Application of deep learning for investigating various biomarkers related to retinal images

Principal Investigator: Professor Daniel Duck-Jin Hwang
Approved Research ID: 179578
Approval date: April 15th 2024

Lay summary

Aims: The primary objective of this research is to utilize fundus photography and OCT scan data to analyze and predict prospective or existing cardiovascular, cerebrovascular, or renal diseases. The central focus is developing a deep learning model based on retinal images, which will contribute to the anticipation of cardiovascular, cerebrovascular, or renal diseases risks and aid in the early diagnosis and prevention of these disorders. This study aims to harness the potential of retinal imaging and advanced deep-learning techniques to enhance our understanding of heart, brain, kidney health and improve clinical outcomes through proactive interventions.
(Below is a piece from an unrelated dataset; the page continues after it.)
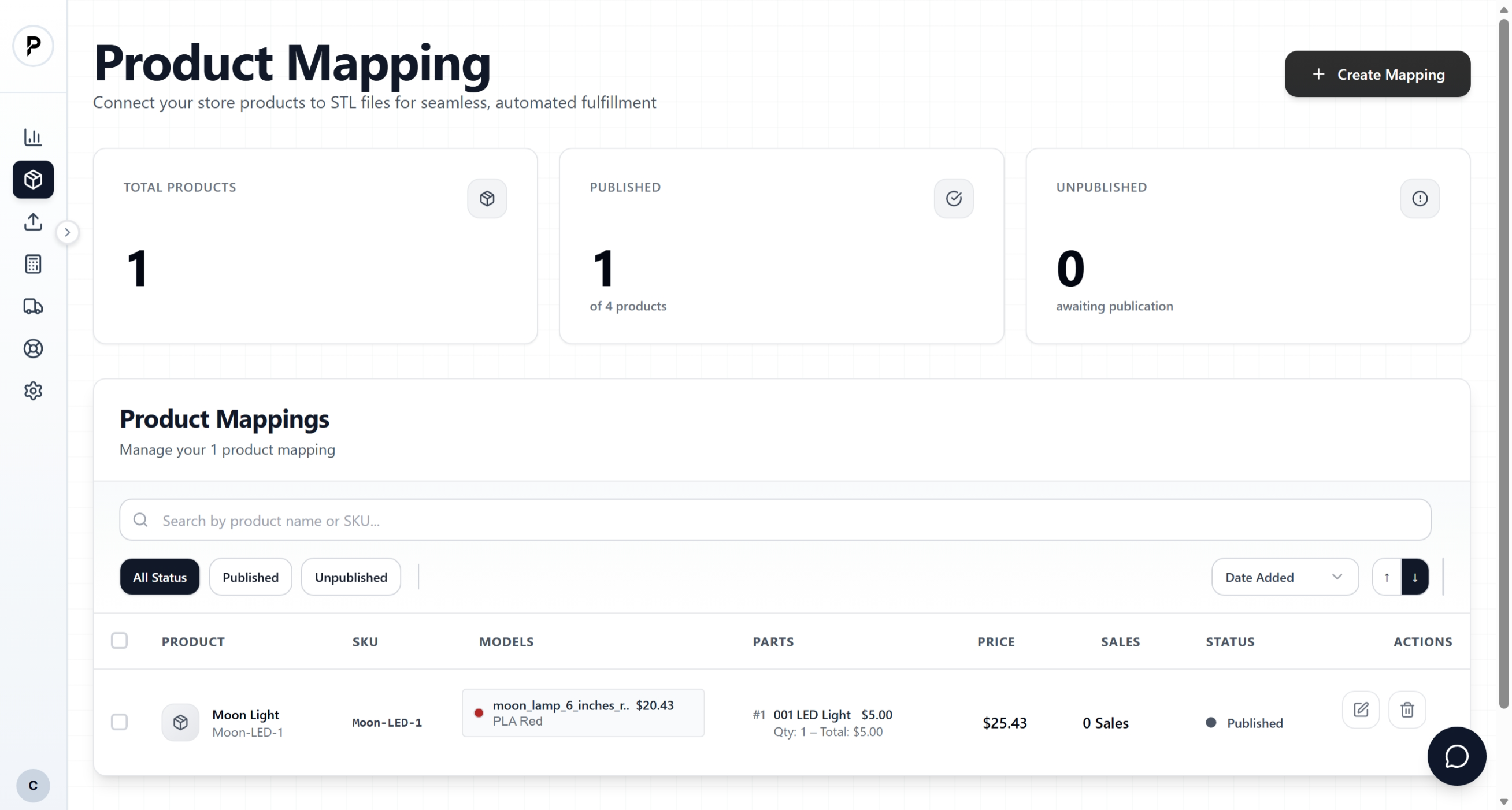Click the Create Mapping button
Image resolution: width=1512 pixels, height=810 pixels.
(x=1377, y=74)
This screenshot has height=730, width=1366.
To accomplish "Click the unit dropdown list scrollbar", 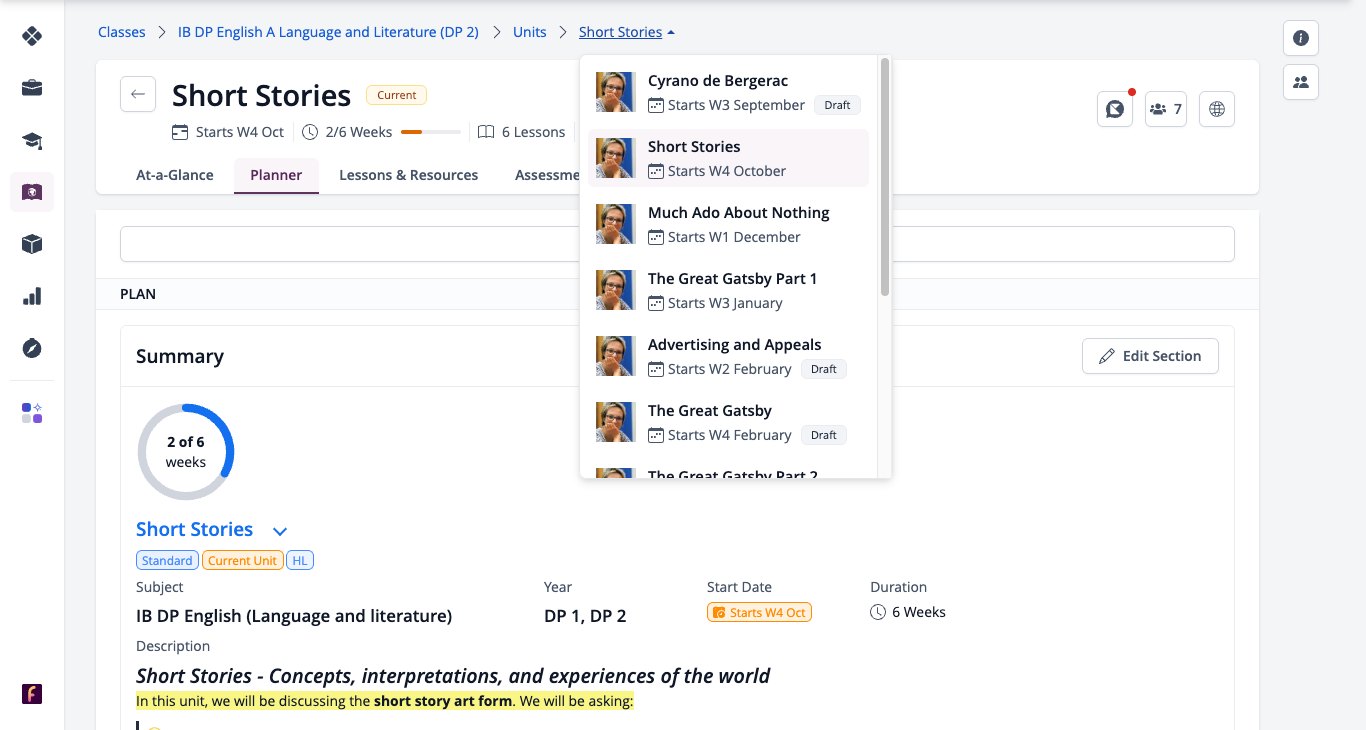I will [x=884, y=176].
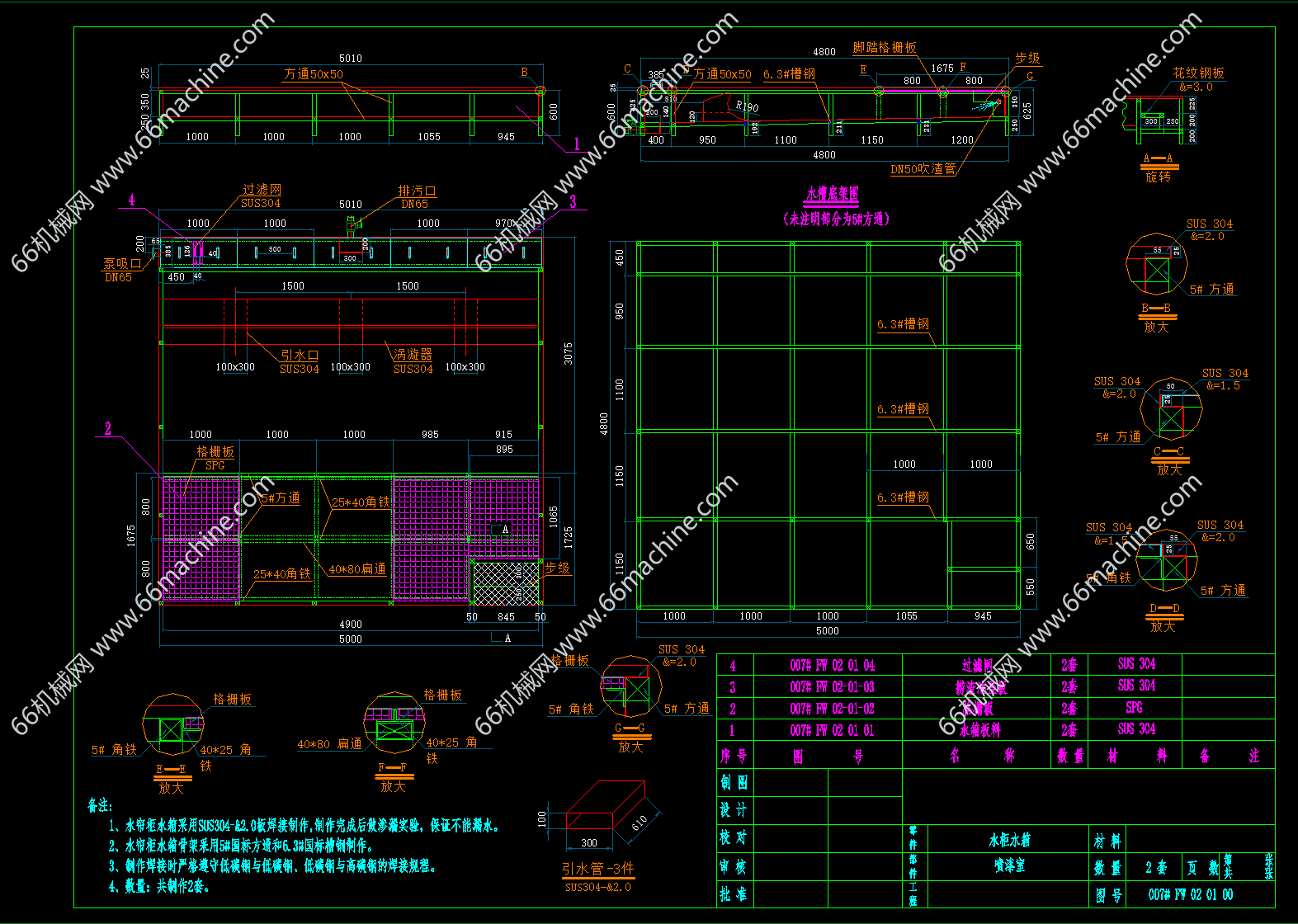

Scientific raionale: This study investigates the application of deep learning technology through retinal imaging to examine the correlation between cardiovascular, cerebrovascular, or renal diseases and retinal status. Previous research has raised the hypothesis of a link between the retina and these non-ophthalmic diseases, highlighting the potential for using retinal images in predicting theses diseases. However, more studies are needed to explore this association comprehensively. This research endeavors to bridge this scientific gap by developing highly automated models and assessing their practicality in clinical settings. It seeks to advance our understanding of the relationship between retinal health and theses disorders while exploring the clinical applications of this innovative approach.

Project duration: 36 months

Public health impact: The paramount public health impact of this research lies in the early diagnosis and prevention of cardiovascular, cerebrovascular, or renal diseases using retinal images. The developed deep learning model allows for a more precise measurement of a patient's biological age, facilitating the provision of personalized preventive strategies. This approach is expected to enhance disease early detection and patient management efficiency within the public health system. Furthermore, this research can potentially promote a shift toward a prevention-oriented healthcare system, supporting healthier aging and alleviating the burden of chronic diseases.